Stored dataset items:

★ ★ ★ ★ ★ ★ ★

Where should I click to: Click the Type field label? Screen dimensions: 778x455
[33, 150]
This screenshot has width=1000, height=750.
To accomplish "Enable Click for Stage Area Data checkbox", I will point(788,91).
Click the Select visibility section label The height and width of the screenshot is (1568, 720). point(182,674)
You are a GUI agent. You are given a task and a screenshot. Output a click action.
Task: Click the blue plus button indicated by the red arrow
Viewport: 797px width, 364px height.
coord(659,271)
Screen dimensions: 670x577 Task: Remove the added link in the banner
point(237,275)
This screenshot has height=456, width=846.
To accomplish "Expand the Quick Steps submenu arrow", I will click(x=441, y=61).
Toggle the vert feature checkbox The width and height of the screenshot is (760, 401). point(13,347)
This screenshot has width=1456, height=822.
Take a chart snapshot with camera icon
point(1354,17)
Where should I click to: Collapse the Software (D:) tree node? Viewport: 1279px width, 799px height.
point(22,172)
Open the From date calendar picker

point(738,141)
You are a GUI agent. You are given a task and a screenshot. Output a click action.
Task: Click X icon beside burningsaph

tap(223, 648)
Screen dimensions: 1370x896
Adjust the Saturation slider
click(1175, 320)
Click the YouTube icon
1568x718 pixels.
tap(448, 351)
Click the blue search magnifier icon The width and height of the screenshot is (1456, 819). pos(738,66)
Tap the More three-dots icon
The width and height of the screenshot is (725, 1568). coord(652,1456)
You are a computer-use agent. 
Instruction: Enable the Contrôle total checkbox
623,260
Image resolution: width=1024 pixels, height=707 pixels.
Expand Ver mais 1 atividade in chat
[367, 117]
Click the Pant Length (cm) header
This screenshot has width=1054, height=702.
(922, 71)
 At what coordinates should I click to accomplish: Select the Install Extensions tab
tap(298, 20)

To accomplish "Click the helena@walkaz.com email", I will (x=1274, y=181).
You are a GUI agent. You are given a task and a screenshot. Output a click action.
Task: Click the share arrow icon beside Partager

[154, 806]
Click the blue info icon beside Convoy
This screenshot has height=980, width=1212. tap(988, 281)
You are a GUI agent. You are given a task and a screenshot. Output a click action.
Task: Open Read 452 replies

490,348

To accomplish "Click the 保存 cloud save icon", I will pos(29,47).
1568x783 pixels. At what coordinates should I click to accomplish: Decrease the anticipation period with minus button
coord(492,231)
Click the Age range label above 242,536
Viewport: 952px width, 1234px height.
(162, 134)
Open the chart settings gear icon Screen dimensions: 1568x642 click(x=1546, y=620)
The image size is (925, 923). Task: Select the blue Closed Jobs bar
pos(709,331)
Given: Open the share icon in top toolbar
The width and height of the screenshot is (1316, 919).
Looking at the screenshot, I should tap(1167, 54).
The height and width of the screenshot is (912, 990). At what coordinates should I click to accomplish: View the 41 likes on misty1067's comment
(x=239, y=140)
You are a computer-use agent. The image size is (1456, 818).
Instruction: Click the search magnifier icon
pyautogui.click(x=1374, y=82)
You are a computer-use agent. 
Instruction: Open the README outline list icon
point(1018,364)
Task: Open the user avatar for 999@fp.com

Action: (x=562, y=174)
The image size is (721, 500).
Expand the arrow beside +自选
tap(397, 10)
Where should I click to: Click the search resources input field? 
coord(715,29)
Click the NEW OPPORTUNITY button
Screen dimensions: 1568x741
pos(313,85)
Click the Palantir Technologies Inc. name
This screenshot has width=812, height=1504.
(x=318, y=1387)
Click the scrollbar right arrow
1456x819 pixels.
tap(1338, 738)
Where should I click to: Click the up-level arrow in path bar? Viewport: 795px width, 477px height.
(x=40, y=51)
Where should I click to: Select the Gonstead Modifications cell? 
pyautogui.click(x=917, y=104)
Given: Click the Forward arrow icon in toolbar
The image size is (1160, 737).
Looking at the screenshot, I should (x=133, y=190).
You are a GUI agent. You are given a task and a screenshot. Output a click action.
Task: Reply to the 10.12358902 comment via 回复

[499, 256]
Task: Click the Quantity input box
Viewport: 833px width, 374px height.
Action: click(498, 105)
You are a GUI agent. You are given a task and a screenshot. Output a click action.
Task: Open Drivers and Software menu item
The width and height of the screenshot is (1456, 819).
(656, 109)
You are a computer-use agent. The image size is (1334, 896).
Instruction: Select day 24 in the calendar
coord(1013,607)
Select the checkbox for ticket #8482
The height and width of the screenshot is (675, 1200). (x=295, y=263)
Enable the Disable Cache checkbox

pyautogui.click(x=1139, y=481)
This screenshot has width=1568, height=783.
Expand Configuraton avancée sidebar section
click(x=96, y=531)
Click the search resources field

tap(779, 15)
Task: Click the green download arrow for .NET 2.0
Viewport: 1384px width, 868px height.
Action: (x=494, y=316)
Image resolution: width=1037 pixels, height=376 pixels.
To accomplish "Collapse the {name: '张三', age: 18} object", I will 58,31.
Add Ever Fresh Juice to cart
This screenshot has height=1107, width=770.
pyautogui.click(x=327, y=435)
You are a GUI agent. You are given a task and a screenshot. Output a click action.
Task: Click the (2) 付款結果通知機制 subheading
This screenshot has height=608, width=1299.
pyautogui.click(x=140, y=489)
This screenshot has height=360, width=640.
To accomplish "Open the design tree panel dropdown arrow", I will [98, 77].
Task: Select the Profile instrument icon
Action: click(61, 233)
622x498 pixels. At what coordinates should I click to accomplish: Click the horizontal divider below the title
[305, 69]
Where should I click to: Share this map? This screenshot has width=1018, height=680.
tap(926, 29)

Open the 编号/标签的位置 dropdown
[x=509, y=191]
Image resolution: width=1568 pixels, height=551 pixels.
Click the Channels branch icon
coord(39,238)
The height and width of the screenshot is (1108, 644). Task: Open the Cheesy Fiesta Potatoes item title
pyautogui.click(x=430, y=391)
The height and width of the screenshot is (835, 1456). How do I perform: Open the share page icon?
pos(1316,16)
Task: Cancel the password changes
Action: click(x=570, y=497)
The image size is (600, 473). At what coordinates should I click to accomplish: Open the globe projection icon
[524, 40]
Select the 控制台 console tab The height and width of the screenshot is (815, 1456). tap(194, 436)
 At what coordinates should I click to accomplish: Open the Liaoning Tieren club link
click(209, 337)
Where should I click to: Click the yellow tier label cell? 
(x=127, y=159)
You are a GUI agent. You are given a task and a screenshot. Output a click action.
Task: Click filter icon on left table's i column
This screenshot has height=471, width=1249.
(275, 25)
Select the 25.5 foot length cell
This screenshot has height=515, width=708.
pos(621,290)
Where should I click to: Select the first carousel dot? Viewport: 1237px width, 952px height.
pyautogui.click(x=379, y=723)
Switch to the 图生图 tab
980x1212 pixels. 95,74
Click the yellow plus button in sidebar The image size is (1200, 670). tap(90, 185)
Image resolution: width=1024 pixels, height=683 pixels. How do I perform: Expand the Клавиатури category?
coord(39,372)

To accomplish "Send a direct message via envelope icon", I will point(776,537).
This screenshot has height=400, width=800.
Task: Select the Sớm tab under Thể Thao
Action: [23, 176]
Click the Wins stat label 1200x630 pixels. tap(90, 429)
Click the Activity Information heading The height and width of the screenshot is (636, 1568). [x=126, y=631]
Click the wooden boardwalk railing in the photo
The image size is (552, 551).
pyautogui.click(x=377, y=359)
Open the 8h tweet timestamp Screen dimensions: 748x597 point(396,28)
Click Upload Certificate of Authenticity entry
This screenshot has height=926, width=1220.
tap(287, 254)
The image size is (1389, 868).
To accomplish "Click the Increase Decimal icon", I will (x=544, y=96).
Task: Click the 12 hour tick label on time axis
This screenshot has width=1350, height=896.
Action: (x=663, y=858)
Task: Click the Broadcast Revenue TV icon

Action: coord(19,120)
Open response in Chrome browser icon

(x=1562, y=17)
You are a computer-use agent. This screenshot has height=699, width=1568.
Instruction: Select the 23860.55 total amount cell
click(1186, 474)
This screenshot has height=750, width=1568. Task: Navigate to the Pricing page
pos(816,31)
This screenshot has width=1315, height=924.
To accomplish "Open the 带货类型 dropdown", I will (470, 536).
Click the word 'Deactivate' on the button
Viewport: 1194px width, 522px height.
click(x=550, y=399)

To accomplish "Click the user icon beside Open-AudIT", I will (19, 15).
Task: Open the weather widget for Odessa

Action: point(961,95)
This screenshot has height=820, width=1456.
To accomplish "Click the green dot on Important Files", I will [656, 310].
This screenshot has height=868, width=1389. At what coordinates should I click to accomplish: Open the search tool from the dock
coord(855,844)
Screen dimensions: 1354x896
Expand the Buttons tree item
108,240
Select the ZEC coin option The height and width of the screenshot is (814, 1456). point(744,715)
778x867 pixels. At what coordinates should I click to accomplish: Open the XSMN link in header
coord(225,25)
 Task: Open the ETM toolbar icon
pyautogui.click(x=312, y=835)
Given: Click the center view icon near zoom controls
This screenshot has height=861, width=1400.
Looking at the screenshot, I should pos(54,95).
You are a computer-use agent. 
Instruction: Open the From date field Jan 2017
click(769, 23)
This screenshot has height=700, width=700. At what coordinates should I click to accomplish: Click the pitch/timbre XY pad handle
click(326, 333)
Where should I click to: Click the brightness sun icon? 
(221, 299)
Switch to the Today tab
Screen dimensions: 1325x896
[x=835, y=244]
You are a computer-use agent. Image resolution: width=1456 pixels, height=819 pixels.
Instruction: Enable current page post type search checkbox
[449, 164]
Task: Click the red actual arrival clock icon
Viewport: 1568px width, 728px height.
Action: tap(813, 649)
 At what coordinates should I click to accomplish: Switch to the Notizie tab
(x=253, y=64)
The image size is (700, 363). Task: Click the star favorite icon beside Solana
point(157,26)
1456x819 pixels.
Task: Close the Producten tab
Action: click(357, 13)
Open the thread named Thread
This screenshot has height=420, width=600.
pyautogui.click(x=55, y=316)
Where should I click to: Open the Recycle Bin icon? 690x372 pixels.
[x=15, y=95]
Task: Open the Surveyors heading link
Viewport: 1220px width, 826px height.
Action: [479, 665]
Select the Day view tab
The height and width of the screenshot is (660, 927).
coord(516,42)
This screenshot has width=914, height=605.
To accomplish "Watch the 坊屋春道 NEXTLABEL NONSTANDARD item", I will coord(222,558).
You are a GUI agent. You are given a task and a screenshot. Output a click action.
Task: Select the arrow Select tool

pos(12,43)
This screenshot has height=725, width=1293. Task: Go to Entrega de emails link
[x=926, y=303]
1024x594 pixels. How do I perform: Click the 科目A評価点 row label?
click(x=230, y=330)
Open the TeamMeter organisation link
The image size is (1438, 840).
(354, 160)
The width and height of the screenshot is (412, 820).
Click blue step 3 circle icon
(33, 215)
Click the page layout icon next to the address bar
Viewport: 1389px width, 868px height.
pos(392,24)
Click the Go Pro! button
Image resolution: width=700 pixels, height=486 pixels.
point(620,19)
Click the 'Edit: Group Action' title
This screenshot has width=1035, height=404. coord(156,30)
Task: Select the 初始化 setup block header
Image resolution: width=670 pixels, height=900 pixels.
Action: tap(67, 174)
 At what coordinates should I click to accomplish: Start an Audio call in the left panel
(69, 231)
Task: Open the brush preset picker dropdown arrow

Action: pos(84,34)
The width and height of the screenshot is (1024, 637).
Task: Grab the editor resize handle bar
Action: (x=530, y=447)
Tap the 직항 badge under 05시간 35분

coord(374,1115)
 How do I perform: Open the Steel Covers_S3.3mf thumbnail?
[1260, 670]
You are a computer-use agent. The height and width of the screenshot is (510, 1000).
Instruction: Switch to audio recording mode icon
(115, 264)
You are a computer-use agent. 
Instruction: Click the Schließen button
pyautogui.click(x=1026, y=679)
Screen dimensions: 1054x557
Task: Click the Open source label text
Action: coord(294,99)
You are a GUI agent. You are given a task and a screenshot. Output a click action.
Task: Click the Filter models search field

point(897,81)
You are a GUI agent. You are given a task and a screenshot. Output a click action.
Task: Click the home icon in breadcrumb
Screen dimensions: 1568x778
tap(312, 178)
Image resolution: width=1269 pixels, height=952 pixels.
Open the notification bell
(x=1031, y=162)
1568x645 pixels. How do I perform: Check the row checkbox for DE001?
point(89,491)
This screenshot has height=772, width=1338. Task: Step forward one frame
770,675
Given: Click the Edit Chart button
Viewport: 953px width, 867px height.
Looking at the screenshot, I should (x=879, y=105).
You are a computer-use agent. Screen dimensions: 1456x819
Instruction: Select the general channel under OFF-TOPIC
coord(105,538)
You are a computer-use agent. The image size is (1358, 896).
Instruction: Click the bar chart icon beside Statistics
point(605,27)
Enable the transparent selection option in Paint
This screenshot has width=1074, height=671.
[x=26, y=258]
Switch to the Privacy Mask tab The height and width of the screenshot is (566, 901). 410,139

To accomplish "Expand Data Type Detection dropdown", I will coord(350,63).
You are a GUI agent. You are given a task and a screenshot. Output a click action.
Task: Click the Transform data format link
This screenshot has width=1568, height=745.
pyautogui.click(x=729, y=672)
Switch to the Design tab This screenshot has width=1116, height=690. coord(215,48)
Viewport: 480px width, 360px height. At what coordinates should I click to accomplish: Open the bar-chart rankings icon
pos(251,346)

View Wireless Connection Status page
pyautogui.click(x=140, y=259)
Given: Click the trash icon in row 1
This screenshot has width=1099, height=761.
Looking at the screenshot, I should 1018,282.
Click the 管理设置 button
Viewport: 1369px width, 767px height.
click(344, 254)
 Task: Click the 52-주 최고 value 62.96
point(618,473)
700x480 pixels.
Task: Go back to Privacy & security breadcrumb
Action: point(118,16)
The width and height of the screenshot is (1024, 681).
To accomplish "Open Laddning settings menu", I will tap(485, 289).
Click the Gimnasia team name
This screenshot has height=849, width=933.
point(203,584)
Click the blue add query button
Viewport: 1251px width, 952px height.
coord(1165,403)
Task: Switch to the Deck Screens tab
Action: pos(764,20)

★ ★ ★ ★ ★ ★ ★

[SET TASK]
Identify each line in the records above that contains the word "Enable", and copy those lines.

[EXPECTED ANSWER]
To accomplish "Enable Click for Stage Area Data checkbox", I will point(788,91).
Instruction: Enable the Contrôle total checkbox
Enable the Disable Cache checkbox
Instruction: Enable current page post type search checkbox
Enable the transparent selection option in Paint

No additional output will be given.